Наша мать очень строго взыскивала с нас за каждое пятно или дырку на платье, за стоптанные башмаки, а так как я больше всех детей рвала и портила свою одежду, мне и доставалось больше всех. Я совсем не боялась ушибиться, расцарапаться, не боялась боли. Я должна была претерпевать боль, раз я хочу быть мальчиком, но я боялась больше всего разорвать или запятнать платье, особенно кровью (я знала из страшной сказки «Синяя борода», что кровь не отмывается). И если мне случалось запачкаться, я бежала в прачечную к Аннушке, она снимала с меня запятнанное платье и тут же застирывала и разглаживала его, а я сидела в одной юбочке на ее постели и в открытую дверь смотрела из-за ситцевой занавески на то, что делается в кухне. Там сидели мужчины и переговаривались с Аннушкой и черной кухаркой Ариной, стряпавшей у русской печки. Мне были очень интересны эти разговоры, так как они говорили между собой, не считаясь с моим присутствием, и мне в их словах открывался кусочек настоящей жизни взрослых, казавшейся мне очень интересной, потому что дома ее скрывали от нас, замалчивали ее: «Pas devant les enfants!» (Не говорите при детях!)
Разговор очень оживлялся, когда в кухню заходил Троша. Я уже говорила о нем. Это был конюх, молодой парень — круглый, гладкий, с маслянистыми черными глазами, со смеющейся красной рожей.

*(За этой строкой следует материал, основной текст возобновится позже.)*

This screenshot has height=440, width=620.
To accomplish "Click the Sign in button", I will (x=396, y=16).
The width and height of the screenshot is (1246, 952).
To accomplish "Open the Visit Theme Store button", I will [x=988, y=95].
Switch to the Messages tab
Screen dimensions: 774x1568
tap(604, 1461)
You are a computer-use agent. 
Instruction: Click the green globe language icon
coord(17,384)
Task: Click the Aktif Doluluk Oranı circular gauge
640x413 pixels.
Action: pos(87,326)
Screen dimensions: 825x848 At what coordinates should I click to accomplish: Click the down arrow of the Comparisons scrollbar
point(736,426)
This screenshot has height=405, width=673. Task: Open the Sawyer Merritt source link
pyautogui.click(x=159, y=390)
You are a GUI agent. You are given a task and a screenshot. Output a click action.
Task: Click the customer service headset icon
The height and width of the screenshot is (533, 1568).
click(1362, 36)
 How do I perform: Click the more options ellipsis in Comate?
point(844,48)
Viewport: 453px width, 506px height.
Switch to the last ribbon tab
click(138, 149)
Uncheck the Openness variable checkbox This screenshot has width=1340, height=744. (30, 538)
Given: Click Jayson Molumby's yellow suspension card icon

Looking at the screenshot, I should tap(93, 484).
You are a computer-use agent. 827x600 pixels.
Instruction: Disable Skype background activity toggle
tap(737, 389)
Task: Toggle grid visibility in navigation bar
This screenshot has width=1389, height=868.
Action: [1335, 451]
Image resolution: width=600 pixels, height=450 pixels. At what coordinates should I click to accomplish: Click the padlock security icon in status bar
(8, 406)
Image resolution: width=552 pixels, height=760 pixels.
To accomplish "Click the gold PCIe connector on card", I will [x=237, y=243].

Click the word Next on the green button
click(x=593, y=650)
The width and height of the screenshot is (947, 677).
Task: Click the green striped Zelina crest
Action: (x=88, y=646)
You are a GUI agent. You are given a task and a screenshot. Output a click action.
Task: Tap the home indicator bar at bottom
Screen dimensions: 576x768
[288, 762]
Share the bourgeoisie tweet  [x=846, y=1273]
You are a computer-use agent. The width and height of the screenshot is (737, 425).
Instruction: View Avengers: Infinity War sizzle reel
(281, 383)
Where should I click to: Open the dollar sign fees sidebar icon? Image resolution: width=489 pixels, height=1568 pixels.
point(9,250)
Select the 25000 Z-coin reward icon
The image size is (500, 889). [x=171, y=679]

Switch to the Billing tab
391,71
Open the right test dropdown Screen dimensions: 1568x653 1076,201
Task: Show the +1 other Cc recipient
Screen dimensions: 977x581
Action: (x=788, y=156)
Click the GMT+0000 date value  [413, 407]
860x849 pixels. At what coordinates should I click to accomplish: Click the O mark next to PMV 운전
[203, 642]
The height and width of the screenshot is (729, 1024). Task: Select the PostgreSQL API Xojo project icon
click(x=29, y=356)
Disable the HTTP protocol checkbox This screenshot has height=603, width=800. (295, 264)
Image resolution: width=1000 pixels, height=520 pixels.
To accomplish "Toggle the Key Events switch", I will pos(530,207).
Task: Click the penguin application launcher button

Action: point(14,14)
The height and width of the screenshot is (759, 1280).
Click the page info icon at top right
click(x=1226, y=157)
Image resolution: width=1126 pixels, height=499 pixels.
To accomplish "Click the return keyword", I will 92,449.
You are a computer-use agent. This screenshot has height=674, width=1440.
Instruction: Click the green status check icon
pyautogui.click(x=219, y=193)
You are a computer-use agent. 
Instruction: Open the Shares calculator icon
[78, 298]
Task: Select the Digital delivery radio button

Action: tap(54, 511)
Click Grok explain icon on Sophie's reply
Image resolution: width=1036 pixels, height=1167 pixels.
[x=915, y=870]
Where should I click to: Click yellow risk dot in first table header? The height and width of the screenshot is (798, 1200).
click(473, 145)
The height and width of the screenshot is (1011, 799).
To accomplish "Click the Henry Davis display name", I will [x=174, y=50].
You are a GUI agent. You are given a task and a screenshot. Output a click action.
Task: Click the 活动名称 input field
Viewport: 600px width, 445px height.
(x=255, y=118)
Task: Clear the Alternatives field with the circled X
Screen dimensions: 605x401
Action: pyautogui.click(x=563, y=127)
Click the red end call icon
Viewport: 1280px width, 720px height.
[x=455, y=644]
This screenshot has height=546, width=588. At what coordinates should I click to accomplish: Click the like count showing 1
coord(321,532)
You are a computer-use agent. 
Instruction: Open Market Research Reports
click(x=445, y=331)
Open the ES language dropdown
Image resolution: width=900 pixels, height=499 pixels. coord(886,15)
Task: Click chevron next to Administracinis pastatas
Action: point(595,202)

Балагур и общий любимец всей прислуги и нас, детей. Троша не говорил связно, а вставлял в общий разговор свои словечки, непонятные и, по-моему, бессмысленные, но все прислушивались к ним, даже старые почтенные люди, как повар Иван Андреевич, или сам Петр Иванович, кучер. Видимо, им придавали значение. Его шуткам смеялись, иногда они, вероятно, бывали неприличны, потому что женщины конфузились, потупляя глаза, а мужчины ржали от удовольствия. Обществом Трошиным дорожили все без исключения, несмотря на то, что он был самым молодым и низшим по рангу. Когда к вечеру прислуга сидела за воротами и появлялся Троша, а места на лавке больше не было, Аграфена Петровна, жена повара, или тонная Прасковья Ивановна, жена кучера, подвигались, чтобы дать ему место. Троша неизменно говорил: «Не извольте беспокоиться, я могу и постоять» и тут же опускался на лавку рядом с дамами, самодовольно ухмыляясь. Он хорошо играл на гармонике, и мы, дети, всегда бегали его слушать. Когда он играл печальные песни, не встряхивал головой и не скалил зубы, — он скучал по жене, оставшейся в деревне, сказал мне брат Алеша, который был посвящен в жизнь Троши. Алеша под разными предлогами постоянно бегал к нему в конюшню и беседовал с ним, главным образом о своих возлюбленных лошадях. «Может быть, он и дурак, — говорил Алеша, — но никто не знает о лошадях того, что он знает. Он знает о них все. И лошади так его любят, когда он только входит в конюшню, они все поворачивают головы и тянутся к нему».
Троша любил читать всякие листки, особенно юмористические. У него всегда хранился какой-нибудь засаленный номер «Будильника». Он долго рассматривал картинки, карикатуры, по складам читал анекдоты и, с помощью Алеши разобрав их соль, долго и заразительно хохотал, повторяя сотни раз понравившийся ему анекдот. Так, например, один: «Вы награду получили?!» — спрашивает немец русского. «Никакого винограду я не получал». — «А сто рублей?» Троша мог смеяться целое лето такой глупости. И нам, в передаче Троши, этот анекдот казался смешным. Старшие сестры возмущались нашим бессмысленным смехом. «Очевидно, опять анекдот из конюшни». Эти прислуги — повар, кучер, прачки, конюх, черная кухарка, садовник — жили при своих службах на дворе. Горничные, лакей, портнихи, экономка помещались у нас в доме, но мы с ними меньше общались, чем с теми, что жили на дворе. Мы их близко знали по Москве, привыкли к ним, и потому, может быть, они были для нас менее интересны. От них нельзя было услыхать чего-нибудь неожиданного, нового. Они меняли разговор или вовсе смолкали в нашем присутствии, а если говорили, то подделывались к нам, детям, и я очень чувствовала эту фальшь.